# Grapeseed Oil in soap?



## Kalne (Oct 25, 2007)

I've got a custom request and they want grapeseed oil in the soap. I have some I need to use up so I'm game. Just not something I see in most soap recipes. Any idea why someone would want that specifically?


----------



## Seamus (Apr 9, 2009)

From what I've learned, it's high in vitamins, minerals, and fatty acids and is believed to help retain the natural moisture in aging skin. I've used it in some of my soaps and don't mind using it. It seems easy enough to work with.


----------



## Madfarmer (Nov 18, 2008)

It's a good oil for the skin. It's gotten a lot of publicity the last few years. So it's in fashion, like jojoba & emu oils were for a while.

Tom


----------



## Kalne (Oct 25, 2007)

Ok, thanks! Looking at Soapcalc it seems to be close to Olive Oil in characteristics. So subbing some of my olive with it shouldn't change my final bar too much?


----------



## Aja-Sammati (Oct 26, 2007)

It has a slightly astringent factor and is very dark green, so be prepared for a darker color soap. High in anti-oxidants. It is a nice oil to work with, but pricey. I am lucky that they have it at the local restaurant supply store, so I get it cheaper and no shipping.


----------



## Seamus (Apr 9, 2009)

Aja-Sammati said:


> It has a slightly astringent factor and is very dark green, so be prepared for a darker color soap. High in anti-oxidants. It is a nice oil to work with, but pricey. I am lucky that they have it at the local restaurant supply store, so I get it cheaper and no shipping.
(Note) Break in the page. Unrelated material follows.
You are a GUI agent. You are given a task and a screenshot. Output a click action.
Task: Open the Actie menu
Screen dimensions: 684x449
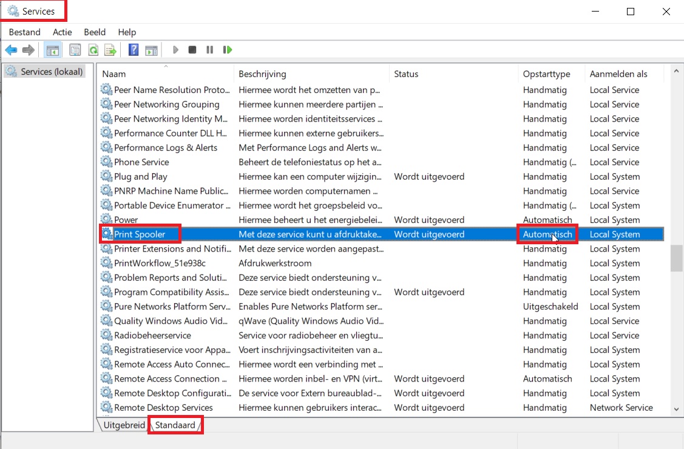[62, 32]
The grapeseed oil that I've used has been a golden color and I've never ever had it turn my soap a dark color. Hmmm


----------



## tmfinley (Feb 21, 2008)

My grapeseed oil is a very light green/gold color not dark.

Tiffany


----------



## Aja-Sammati (Oct 26, 2007)

Dark is a relative term I guess. Grapeseed oil is supposed to be dark and green compared to, lets say, sunflower oil . Every oil has a range of shades to it, dependent on manufacturer, batch, etc. This is fairly accurate for what it looks like colorwise, it is the same brand: http://www.amazon.com/Kusha-Grapeola-Grape-Liter-Bottle/dp/B001EO5YNO

My sunflower oil is more this color: http://www.amazon.com/Aro-Sunflower-Oil-1-l/dp/B000NY8NS4/ref=sr_1_5?ie=UTF8&s=grocery&qid=1240385233&sr=1-5 So you can see why I call it dark!


----------